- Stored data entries
■ ■ ■
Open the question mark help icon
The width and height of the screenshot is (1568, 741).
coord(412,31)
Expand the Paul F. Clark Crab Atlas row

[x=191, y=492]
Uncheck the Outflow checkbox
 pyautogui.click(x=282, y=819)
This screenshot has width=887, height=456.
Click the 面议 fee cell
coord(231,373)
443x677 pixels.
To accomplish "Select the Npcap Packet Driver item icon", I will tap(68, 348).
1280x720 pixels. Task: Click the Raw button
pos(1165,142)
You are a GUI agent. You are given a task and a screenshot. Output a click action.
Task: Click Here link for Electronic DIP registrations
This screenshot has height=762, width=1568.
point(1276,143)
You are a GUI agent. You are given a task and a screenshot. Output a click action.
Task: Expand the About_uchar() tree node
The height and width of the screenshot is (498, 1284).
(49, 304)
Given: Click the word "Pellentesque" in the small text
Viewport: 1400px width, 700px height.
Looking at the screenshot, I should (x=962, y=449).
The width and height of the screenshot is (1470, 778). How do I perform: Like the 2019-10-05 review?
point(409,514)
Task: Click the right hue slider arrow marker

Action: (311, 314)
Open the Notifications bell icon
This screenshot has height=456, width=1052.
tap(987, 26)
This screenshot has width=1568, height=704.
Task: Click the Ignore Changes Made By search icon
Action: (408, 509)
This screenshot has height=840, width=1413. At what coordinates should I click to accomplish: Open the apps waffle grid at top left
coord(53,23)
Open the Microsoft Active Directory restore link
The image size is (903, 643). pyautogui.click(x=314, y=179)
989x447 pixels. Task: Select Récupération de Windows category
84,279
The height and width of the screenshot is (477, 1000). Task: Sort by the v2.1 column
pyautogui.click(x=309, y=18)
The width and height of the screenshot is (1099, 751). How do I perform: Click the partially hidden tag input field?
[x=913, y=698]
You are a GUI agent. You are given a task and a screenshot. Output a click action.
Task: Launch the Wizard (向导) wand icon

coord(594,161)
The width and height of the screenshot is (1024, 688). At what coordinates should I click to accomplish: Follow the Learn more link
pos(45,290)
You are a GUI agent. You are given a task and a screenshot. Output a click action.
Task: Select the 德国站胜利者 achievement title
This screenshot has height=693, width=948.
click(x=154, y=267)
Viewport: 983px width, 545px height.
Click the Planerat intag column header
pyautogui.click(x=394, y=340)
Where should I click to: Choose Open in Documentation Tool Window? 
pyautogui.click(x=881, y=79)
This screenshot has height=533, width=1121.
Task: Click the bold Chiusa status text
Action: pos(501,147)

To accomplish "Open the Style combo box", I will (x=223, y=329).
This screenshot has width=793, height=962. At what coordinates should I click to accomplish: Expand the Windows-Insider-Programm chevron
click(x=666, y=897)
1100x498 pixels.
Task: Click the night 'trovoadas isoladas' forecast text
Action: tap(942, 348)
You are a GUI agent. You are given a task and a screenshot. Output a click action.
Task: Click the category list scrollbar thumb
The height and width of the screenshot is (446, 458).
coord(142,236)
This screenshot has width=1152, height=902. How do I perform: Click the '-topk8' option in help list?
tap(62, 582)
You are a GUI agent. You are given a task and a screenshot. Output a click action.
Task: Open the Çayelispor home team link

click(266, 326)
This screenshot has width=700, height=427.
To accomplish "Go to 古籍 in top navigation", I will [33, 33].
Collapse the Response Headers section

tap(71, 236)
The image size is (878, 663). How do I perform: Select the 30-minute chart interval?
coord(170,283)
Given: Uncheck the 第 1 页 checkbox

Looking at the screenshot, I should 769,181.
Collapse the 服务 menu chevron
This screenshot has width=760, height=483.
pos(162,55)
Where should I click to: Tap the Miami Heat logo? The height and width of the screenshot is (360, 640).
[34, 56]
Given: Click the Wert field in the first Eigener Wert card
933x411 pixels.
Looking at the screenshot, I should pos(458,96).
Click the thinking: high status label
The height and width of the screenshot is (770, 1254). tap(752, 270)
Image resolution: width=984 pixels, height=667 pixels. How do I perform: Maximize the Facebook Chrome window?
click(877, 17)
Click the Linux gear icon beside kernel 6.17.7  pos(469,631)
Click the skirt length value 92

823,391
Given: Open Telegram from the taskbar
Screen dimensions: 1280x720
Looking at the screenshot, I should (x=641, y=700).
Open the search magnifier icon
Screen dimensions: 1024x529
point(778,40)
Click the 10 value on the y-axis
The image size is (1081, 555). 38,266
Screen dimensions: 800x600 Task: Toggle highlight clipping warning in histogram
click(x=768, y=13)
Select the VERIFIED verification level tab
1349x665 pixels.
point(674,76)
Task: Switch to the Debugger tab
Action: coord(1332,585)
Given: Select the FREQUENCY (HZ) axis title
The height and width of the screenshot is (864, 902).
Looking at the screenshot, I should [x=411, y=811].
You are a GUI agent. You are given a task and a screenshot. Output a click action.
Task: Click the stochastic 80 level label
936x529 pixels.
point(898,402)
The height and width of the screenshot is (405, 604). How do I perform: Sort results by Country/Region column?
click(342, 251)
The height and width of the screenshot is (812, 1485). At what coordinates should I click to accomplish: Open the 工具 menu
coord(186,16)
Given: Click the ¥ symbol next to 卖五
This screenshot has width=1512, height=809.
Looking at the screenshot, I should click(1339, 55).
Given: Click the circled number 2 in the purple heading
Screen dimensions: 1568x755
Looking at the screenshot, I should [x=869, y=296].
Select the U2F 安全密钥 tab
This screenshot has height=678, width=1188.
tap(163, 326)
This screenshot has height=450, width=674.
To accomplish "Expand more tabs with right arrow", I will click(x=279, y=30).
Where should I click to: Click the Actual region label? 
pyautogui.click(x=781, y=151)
■ ■ ■
Go through the records above. Copy each line in which the string "level" appears.

- ANSWER TO THE PROBLEM
Select the VERIFIED verification level tab
Task: Click the stochastic 80 level label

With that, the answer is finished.